> **EXERCISE DETAILS**:
Please recast all of the entries below as a numbered list, leaving out any blank lines.

> **INPUT FOR THIS TASK**:

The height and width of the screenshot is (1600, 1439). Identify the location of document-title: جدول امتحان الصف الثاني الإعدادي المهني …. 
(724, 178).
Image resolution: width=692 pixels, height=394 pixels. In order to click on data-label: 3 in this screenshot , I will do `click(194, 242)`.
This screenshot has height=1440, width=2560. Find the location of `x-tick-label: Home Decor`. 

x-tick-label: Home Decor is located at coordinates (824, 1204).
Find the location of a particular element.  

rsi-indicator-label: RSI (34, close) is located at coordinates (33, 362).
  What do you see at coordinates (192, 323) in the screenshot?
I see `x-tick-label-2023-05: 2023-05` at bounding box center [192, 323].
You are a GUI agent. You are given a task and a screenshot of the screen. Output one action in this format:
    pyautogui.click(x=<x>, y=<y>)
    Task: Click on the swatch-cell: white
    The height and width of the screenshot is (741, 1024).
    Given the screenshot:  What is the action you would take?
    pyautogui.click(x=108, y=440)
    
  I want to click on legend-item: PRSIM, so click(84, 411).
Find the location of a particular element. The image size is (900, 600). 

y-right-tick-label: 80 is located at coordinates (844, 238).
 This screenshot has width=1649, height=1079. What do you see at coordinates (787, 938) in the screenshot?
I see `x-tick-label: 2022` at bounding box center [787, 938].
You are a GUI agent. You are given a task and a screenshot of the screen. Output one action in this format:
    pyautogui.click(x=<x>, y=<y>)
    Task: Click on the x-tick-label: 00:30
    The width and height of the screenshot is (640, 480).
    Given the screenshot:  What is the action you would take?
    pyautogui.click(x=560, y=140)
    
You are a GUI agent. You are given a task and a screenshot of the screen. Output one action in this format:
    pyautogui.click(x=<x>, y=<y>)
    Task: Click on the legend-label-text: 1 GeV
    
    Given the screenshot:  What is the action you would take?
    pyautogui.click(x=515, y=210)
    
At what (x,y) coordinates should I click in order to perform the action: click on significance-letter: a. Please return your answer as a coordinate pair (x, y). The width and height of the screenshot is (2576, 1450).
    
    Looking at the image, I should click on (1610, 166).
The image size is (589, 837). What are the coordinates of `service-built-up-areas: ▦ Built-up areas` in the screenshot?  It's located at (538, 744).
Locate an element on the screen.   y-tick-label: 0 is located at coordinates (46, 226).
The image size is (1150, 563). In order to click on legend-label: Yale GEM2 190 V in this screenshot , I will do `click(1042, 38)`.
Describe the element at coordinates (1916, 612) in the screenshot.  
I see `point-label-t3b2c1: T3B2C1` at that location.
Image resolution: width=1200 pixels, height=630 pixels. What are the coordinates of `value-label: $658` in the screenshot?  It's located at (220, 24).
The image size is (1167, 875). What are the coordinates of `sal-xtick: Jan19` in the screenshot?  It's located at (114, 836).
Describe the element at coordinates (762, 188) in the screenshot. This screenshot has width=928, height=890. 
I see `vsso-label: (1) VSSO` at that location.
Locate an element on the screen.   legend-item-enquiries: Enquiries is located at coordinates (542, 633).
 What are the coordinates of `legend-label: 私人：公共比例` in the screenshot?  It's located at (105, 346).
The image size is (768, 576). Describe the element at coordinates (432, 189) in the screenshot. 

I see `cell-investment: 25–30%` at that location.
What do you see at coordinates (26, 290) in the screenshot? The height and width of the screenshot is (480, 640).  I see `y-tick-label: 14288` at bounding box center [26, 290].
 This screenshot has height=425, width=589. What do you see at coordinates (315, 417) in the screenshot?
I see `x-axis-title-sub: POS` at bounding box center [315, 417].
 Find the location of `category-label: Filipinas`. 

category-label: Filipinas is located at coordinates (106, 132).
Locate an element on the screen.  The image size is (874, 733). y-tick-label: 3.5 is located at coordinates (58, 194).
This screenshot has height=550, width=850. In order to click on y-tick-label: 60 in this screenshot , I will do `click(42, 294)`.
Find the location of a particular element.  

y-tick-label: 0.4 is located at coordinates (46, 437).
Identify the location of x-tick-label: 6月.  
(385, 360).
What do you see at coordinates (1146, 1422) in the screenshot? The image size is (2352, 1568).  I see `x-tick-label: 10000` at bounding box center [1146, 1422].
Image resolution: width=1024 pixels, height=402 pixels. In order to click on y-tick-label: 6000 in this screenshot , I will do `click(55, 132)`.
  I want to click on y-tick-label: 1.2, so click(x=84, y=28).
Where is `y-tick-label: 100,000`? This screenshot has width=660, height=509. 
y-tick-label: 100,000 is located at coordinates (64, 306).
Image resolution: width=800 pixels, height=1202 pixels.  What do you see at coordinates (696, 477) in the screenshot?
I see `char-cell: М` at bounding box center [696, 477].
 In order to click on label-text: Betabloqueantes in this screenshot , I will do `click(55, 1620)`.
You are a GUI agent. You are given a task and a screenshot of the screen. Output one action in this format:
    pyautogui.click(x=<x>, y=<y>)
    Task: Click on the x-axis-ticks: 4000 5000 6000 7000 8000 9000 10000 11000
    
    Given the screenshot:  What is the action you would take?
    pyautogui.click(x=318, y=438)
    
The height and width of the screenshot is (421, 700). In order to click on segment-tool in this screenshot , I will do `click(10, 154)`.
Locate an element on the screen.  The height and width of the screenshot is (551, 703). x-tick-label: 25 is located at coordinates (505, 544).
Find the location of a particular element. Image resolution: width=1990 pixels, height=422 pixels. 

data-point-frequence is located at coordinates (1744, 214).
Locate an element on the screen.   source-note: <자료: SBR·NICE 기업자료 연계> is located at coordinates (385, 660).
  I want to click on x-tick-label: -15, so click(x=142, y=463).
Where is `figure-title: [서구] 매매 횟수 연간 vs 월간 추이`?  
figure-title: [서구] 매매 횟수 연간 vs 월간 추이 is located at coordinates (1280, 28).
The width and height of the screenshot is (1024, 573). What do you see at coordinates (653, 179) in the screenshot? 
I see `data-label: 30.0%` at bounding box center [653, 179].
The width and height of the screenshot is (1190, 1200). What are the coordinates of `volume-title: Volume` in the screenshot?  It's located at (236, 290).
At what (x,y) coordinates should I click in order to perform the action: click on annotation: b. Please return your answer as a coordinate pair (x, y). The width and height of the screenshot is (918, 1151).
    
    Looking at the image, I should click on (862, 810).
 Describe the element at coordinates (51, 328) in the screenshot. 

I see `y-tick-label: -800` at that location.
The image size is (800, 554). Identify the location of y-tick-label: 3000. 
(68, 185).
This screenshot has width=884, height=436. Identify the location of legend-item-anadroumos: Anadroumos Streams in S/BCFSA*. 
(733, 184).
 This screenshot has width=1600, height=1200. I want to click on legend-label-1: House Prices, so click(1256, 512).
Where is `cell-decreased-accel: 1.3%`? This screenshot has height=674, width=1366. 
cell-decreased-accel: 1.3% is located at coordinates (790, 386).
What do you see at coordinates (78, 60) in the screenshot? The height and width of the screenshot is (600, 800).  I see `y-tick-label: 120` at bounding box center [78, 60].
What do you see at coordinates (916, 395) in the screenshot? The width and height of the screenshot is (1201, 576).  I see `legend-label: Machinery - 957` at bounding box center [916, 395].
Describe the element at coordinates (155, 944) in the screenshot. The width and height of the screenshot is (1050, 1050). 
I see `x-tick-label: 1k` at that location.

> **SOLUTION TO THIS EXERCISE**:
1. The height and width of the screenshot is (1600, 1439). Identify the location of document-title: جدول امتحان الصف الثاني الإعدادي المهني …. 
2. (724, 178).
3. Image resolution: width=692 pixels, height=394 pixels. In order to click on data-label: 3 in this screenshot , I will do `click(194, 242)`.
4. This screenshot has height=1440, width=2560. Find the location of `x-tick-label: Home Decor`. 
5. x-tick-label: Home Decor is located at coordinates (824, 1204).
6. Find the location of a particular element.  
7. rsi-indicator-label: RSI (34, close) is located at coordinates (33, 362).
8.   What do you see at coordinates (192, 323) in the screenshot?
9. I see `x-tick-label-2023-05: 2023-05` at bounding box center [192, 323].
10. You are a GUI agent. You are given a task and a screenshot of the screen. Output one action in this format:
11.     pyautogui.click(x=<x>, y=<y>)
12.     Task: Click on the swatch-cell: white
13.     The height and width of the screenshot is (741, 1024).
14.     Given the screenshot:  What is the action you would take?
15.     pyautogui.click(x=108, y=440)
16.   I want to click on legend-item: PRSIM, so click(84, 411).
17. Find the location of a particular element. The image size is (900, 600). 
18. y-right-tick-label: 80 is located at coordinates (844, 238).
19.  This screenshot has width=1649, height=1079. What do you see at coordinates (787, 938) in the screenshot?
20. I see `x-tick-label: 2022` at bounding box center [787, 938].
21. You are a GUI agent. You are given a task and a screenshot of the screen. Output one action in this format:
22.     pyautogui.click(x=<x>, y=<y>)
23.     Task: Click on the x-tick-label: 00:30
24.     The width and height of the screenshot is (640, 480).
25.     Given the screenshot:  What is the action you would take?
26.     pyautogui.click(x=560, y=140)
27. You are a GUI agent. You are given a task and a screenshot of the screen. Output one action in this format:
28.     pyautogui.click(x=<x>, y=<y>)
29.     Task: Click on the legend-label-text: 1 GeV
30.     Given the screenshot:  What is the action you would take?
31.     pyautogui.click(x=515, y=210)
32. At what (x,y) coordinates should I click in order to perform the action: click on significance-letter: a. Please return your answer as a coordinate pair (x, y). The width and height of the screenshot is (2576, 1450).
33.     Looking at the image, I should click on (1610, 166).
34. The image size is (589, 837). What are the coordinates of `service-built-up-areas: ▦ Built-up areas` in the screenshot?  It's located at (538, 744).
35. Locate an element on the screen.   y-tick-label: 0 is located at coordinates (46, 226).
36. The image size is (1150, 563). In order to click on legend-label: Yale GEM2 190 V in this screenshot , I will do `click(1042, 38)`.
37. Describe the element at coordinates (1916, 612) in the screenshot.  
38. I see `point-label-t3b2c1: T3B2C1` at that location.
39. Image resolution: width=1200 pixels, height=630 pixels. What are the coordinates of `value-label: $658` in the screenshot?  It's located at (220, 24).
40. The image size is (1167, 875). What are the coordinates of `sal-xtick: Jan19` in the screenshot?  It's located at (114, 836).
41. Describe the element at coordinates (762, 188) in the screenshot. This screenshot has width=928, height=890. 
42. I see `vsso-label: (1) VSSO` at that location.
43. Locate an element on the screen.   legend-item-enquiries: Enquiries is located at coordinates (542, 633).
44.  What are the coordinates of `legend-label: 私人：公共比例` in the screenshot?  It's located at (105, 346).
45. The image size is (768, 576). Describe the element at coordinates (432, 189) in the screenshot. 
46. I see `cell-investment: 25–30%` at that location.
47. What do you see at coordinates (26, 290) in the screenshot? The height and width of the screenshot is (480, 640).  I see `y-tick-label: 14288` at bounding box center [26, 290].
48.  This screenshot has height=425, width=589. What do you see at coordinates (315, 417) in the screenshot?
49. I see `x-axis-title-sub: POS` at bounding box center [315, 417].
50.  Find the location of `category-label: Filipinas`. 
51. category-label: Filipinas is located at coordinates (106, 132).
52. Locate an element on the screen.  The image size is (874, 733). y-tick-label: 3.5 is located at coordinates (58, 194).
53. This screenshot has height=550, width=850. In order to click on y-tick-label: 60 in this screenshot , I will do `click(42, 294)`.
54. Find the location of a particular element.  
55. y-tick-label: 0.4 is located at coordinates (46, 437).
56. Identify the location of x-tick-label: 6月.  
57. (385, 360).
58. What do you see at coordinates (1146, 1422) in the screenshot? The image size is (2352, 1568).  I see `x-tick-label: 10000` at bounding box center [1146, 1422].
59. Image resolution: width=1024 pixels, height=402 pixels. In order to click on y-tick-label: 6000 in this screenshot , I will do `click(55, 132)`.
60.   I want to click on y-tick-label: 1.2, so click(x=84, y=28).
61. Where is `y-tick-label: 100,000`? This screenshot has width=660, height=509. 
62. y-tick-label: 100,000 is located at coordinates (64, 306).
63. Image resolution: width=800 pixels, height=1202 pixels.  What do you see at coordinates (696, 477) in the screenshot?
64. I see `char-cell: М` at bounding box center [696, 477].
65.  In order to click on label-text: Betabloqueantes in this screenshot , I will do `click(55, 1620)`.
66. You are a GUI agent. You are given a task and a screenshot of the screen. Output one action in this format:
67.     pyautogui.click(x=<x>, y=<y>)
68.     Task: Click on the x-axis-ticks: 4000 5000 6000 7000 8000 9000 10000 11000
69.     Given the screenshot:  What is the action you would take?
70.     pyautogui.click(x=318, y=438)
71. The height and width of the screenshot is (421, 700). In order to click on segment-tool in this screenshot , I will do `click(10, 154)`.
72. Locate an element on the screen.  The height and width of the screenshot is (551, 703). x-tick-label: 25 is located at coordinates (505, 544).
73. Find the location of a particular element. Image resolution: width=1990 pixels, height=422 pixels. 
74. data-point-frequence is located at coordinates (1744, 214).
75. Locate an element on the screen.   source-note: <자료: SBR·NICE 기업자료 연계> is located at coordinates (385, 660).
76.   I want to click on x-tick-label: -15, so click(x=142, y=463).
77. Where is `figure-title: [서구] 매매 횟수 연간 vs 월간 추이`?  
78. figure-title: [서구] 매매 횟수 연간 vs 월간 추이 is located at coordinates (1280, 28).
79. The width and height of the screenshot is (1024, 573). What do you see at coordinates (653, 179) in the screenshot? 
80. I see `data-label: 30.0%` at bounding box center [653, 179].
81. The width and height of the screenshot is (1190, 1200). What are the coordinates of `volume-title: Volume` in the screenshot?  It's located at (236, 290).
82. At what (x,y) coordinates should I click in order to perform the action: click on annotation: b. Please return your answer as a coordinate pair (x, y). The width and height of the screenshot is (918, 1151).
83.     Looking at the image, I should click on (862, 810).
84.  Describe the element at coordinates (51, 328) in the screenshot. 
85. I see `y-tick-label: -800` at that location.
86. The image size is (800, 554). Identify the location of y-tick-label: 3000. 
87. (68, 185).
88. This screenshot has width=884, height=436. Identify the location of legend-item-anadroumos: Anadroumos Streams in S/BCFSA*. 
89. (733, 184).
90.  This screenshot has width=1600, height=1200. I want to click on legend-label-1: House Prices, so click(1256, 512).
91. Where is `cell-decreased-accel: 1.3%`? This screenshot has height=674, width=1366. 
92. cell-decreased-accel: 1.3% is located at coordinates (790, 386).
93. What do you see at coordinates (78, 60) in the screenshot? The height and width of the screenshot is (600, 800).  I see `y-tick-label: 120` at bounding box center [78, 60].
94. What do you see at coordinates (916, 395) in the screenshot? The width and height of the screenshot is (1201, 576).  I see `legend-label: Machinery - 957` at bounding box center [916, 395].
95. Describe the element at coordinates (155, 944) in the screenshot. The width and height of the screenshot is (1050, 1050). 
96. I see `x-tick-label: 1k` at that location.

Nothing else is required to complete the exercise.